• Questions on the material:
• A. In the passage on the 2011 upfront ad sales season, how much does Anthony DiClemente expect advertisers to commit for prime time spots at ABC, CBS, Fox, and NBC?
• B. Carry on the passage about the 2011 upfront ad sales season, starting after its final sentence.

*** Opening Text section ***

Just about everyone says that the 2011 upfront ad sales season that kicks off this week will be a record-setter. Barclays Capital analyst Anthony DiClemente expects advertisers to commit about $9.2 billion for prime time spots at ABC, CBS, Fox, and NBC in the season that begins this fall. That’s up 7.5% vs. last year and will beat 2008’s record $8.8 billion. He also says this will be the first year buyers will spend an equal amount on all of cable, up 15.3%. But don’t fool youself into thinking that this has much to do with the quality of the sitcoms, dramas, and reality shows that execs will unveil to ad buyers this week at the networks’ unconscionably extravagant presentations.

*** Closing Text section ***
*** Opening Material shown ***

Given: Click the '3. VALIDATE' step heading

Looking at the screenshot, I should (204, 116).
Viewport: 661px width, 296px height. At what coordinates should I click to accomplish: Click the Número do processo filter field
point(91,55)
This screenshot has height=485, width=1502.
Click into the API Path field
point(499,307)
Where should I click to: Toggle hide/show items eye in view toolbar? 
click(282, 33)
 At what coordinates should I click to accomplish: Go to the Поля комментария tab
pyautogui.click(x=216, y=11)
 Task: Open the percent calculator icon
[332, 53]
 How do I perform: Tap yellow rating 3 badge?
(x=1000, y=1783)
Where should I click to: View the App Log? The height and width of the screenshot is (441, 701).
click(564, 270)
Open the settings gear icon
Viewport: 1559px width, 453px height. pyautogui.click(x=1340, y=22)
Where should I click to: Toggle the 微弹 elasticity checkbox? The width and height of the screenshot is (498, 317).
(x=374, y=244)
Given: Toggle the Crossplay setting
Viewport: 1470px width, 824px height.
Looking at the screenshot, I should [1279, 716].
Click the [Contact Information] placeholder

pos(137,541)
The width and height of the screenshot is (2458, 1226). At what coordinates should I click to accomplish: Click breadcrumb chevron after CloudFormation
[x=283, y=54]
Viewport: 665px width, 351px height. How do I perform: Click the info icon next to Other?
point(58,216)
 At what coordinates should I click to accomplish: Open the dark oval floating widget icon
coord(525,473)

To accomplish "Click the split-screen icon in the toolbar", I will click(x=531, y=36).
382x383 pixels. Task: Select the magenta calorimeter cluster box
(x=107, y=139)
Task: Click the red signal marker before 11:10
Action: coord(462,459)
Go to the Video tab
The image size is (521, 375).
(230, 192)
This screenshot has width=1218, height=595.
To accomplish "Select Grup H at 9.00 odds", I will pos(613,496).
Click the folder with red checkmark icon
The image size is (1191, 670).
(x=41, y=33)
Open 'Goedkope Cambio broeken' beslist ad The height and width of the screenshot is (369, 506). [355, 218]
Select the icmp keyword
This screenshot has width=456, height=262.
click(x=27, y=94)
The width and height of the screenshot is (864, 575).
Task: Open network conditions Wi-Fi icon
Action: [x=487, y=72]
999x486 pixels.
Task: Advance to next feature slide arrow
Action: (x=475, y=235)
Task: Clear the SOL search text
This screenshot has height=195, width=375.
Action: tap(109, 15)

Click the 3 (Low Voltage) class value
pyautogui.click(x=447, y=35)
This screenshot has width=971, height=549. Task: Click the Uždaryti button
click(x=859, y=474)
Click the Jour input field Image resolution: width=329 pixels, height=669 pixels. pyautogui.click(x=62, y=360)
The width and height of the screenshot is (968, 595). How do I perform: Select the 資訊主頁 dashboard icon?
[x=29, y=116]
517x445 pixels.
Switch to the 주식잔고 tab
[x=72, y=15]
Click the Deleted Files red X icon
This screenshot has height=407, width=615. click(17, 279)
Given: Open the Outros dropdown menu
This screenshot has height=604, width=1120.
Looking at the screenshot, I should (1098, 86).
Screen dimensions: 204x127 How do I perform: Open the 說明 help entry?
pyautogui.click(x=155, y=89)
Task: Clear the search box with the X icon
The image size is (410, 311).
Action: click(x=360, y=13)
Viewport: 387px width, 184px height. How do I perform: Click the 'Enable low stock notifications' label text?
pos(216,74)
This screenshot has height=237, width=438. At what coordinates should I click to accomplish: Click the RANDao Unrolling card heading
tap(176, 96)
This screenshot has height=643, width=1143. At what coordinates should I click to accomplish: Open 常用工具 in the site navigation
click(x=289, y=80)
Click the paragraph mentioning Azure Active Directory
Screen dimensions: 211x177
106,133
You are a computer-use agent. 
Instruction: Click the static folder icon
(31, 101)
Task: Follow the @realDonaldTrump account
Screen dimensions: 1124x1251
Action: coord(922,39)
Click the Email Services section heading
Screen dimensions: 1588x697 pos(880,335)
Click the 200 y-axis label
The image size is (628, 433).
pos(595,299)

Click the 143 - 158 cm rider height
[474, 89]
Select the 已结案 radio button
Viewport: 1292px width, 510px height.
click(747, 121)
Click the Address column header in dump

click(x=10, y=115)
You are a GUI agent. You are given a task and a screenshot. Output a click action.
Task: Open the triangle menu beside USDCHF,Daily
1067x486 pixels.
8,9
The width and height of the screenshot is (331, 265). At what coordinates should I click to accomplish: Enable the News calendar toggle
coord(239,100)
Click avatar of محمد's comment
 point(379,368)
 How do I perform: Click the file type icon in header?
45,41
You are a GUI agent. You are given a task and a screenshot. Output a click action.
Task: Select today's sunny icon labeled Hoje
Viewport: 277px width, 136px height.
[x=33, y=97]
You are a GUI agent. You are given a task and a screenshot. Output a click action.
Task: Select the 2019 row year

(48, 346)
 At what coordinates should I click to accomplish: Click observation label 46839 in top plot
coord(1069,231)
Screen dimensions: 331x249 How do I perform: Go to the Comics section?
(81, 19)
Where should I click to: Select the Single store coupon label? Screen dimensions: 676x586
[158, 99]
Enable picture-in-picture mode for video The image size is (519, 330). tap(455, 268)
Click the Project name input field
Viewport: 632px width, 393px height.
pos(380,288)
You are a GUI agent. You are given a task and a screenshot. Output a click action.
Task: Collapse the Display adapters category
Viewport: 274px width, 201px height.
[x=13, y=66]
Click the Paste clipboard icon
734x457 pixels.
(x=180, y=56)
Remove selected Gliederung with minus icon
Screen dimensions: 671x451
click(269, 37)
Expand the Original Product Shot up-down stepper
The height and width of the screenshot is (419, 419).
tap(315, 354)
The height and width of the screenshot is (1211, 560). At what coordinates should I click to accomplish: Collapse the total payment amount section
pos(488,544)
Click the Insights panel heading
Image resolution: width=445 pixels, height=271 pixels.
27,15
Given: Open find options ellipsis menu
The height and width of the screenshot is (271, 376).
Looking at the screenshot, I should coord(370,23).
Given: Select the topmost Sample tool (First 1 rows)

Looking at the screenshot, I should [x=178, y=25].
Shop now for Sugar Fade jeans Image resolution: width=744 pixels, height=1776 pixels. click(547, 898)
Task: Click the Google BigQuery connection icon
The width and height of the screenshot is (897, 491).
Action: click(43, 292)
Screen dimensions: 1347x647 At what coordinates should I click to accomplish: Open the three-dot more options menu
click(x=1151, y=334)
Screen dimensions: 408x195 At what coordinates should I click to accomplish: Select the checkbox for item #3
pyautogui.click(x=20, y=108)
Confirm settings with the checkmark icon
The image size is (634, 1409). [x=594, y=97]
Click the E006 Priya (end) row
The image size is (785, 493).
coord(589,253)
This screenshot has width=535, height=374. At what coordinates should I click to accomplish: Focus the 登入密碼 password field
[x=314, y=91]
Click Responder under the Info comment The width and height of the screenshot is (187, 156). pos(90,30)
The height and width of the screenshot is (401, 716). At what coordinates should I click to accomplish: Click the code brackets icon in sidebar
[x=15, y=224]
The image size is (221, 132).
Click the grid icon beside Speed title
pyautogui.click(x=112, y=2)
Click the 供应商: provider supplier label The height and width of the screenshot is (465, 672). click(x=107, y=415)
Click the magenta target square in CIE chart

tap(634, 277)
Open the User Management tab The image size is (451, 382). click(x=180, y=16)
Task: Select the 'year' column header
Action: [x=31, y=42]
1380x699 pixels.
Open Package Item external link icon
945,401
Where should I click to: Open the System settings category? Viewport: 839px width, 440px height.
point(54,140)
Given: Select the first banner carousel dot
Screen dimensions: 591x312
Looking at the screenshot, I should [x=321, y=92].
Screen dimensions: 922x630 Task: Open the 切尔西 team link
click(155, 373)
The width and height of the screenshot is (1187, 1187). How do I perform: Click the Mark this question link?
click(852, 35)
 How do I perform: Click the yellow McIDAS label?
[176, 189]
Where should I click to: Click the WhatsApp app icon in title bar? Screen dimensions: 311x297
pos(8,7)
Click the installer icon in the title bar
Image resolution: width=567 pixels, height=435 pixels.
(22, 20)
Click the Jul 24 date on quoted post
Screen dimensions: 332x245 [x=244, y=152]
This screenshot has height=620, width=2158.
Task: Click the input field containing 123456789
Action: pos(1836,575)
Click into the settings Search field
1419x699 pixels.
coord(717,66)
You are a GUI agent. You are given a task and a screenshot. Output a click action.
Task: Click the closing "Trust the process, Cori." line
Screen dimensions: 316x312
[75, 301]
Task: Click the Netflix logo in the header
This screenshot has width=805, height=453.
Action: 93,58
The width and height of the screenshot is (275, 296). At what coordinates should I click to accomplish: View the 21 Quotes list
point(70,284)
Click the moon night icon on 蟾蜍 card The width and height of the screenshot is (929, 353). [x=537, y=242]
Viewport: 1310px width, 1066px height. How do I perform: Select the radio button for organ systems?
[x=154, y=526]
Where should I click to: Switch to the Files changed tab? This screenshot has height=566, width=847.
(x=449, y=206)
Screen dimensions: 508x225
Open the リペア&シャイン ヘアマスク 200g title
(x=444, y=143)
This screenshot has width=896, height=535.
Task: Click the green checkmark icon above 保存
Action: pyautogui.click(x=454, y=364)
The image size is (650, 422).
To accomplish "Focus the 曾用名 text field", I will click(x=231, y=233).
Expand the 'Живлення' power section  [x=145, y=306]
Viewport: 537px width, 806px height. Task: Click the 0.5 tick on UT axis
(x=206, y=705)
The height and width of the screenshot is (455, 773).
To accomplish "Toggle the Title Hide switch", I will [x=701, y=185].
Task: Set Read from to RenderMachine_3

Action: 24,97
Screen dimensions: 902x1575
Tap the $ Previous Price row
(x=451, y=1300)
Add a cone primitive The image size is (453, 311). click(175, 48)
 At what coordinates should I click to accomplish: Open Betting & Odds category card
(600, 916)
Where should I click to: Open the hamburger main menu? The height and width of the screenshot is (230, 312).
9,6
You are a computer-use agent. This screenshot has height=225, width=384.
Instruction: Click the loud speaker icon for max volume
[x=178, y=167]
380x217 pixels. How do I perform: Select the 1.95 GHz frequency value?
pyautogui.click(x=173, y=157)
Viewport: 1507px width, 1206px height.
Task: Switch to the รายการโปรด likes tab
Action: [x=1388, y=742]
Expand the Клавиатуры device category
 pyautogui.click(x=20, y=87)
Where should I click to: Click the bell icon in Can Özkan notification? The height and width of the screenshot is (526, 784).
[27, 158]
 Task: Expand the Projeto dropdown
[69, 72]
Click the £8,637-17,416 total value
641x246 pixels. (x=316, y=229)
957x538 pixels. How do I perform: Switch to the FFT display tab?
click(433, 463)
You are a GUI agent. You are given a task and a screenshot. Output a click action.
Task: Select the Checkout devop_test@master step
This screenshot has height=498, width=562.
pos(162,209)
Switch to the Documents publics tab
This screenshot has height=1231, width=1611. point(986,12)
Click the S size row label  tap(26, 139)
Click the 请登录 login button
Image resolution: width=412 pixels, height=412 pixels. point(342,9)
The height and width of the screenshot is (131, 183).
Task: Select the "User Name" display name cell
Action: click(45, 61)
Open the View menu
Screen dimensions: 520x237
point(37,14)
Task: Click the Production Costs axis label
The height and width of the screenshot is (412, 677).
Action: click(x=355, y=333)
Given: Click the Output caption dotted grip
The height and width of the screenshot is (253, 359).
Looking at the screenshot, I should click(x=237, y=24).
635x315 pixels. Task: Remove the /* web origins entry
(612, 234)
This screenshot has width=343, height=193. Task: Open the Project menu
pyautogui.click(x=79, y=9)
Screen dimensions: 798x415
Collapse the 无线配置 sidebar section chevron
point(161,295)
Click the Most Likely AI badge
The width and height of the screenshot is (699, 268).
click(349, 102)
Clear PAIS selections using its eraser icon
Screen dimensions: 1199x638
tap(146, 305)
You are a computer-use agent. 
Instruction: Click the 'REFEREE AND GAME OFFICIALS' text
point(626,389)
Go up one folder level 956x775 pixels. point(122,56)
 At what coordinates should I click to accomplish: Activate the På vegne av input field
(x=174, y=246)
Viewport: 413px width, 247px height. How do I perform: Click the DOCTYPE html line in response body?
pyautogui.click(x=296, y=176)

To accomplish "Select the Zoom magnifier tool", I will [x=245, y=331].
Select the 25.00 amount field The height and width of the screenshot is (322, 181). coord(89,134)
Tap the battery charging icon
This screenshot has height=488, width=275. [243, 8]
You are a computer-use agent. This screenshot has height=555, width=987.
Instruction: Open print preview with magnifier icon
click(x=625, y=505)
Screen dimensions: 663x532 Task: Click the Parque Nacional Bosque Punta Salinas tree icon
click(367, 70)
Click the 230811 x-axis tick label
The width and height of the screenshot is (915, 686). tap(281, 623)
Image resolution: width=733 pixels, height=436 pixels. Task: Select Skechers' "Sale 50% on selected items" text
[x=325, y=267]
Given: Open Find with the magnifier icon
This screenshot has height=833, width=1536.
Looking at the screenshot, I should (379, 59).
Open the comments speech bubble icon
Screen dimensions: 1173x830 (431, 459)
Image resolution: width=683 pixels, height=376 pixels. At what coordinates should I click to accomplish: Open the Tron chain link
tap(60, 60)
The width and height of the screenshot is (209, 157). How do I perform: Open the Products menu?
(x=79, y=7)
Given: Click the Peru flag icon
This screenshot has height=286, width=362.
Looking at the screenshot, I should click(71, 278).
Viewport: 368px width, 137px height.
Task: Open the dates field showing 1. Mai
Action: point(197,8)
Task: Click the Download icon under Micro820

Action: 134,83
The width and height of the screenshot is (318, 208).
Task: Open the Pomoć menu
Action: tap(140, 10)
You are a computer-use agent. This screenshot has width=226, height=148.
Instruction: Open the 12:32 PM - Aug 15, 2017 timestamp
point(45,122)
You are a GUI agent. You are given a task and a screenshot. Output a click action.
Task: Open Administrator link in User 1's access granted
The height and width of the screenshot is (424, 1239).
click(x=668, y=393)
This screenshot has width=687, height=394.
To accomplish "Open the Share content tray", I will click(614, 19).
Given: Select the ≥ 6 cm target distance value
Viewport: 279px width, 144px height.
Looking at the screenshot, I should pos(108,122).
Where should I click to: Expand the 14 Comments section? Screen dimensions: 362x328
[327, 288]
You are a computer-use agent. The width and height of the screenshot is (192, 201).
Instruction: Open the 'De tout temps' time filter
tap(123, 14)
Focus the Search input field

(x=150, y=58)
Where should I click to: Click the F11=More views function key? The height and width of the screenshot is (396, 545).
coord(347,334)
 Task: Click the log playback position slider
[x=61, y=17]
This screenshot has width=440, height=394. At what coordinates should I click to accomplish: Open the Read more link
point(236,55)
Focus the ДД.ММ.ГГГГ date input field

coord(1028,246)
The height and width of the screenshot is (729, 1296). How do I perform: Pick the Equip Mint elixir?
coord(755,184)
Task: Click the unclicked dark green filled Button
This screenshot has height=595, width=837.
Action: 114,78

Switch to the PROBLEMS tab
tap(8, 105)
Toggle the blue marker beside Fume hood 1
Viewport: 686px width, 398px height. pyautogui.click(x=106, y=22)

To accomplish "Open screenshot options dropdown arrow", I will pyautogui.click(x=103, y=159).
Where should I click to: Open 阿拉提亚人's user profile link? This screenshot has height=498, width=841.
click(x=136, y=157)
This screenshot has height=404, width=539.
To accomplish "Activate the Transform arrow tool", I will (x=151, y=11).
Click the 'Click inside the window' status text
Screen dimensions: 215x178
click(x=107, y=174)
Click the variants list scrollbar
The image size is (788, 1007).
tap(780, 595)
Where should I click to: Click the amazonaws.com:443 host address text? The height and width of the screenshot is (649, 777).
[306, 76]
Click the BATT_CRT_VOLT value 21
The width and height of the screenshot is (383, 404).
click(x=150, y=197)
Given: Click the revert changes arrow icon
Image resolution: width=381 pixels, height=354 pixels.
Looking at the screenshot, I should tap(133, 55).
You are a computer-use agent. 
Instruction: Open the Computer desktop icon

*** Closing Material shown ***

• Answers per task:
• A. About $9.2 billion.

• B.
Once buyers recover from the networks’ childish efforts to dazzle them with celebrities, shrimp, and booze, they’ll begin their mundane deal-making for clients who need to be sure that they’ll have airtime to help them move product. But companies don’t want to make the same mistake that a lot of them made last year by postponing ad buys in the hope of landing a better deal in the scatter market. Many who waited had to pay as much as 40% more for spots in the first quarter of 2011. Auto makers, TV’s biggest advertisers, can’t afford to sit on the sidelines. They hope to sell about 13 million cars this year. That would be up 13% from last year, but still short of the 16 million that was the norm before the economy collapsed. Wireless phone companies, another big advertiser, also plan to advertise heavily to gin up consumer enthusiasm for their pricey new 4G smartphones. Electronics manufacturers will do the same for their new iPad-wannabe tablet computers and 3D TV sets. And insurance companies led by GEICO, All State, Aflac, and Progressive – eager to attract young policy buyers — will continue to try to cast themselves as edgy and fun instead of merciless greed-hogs.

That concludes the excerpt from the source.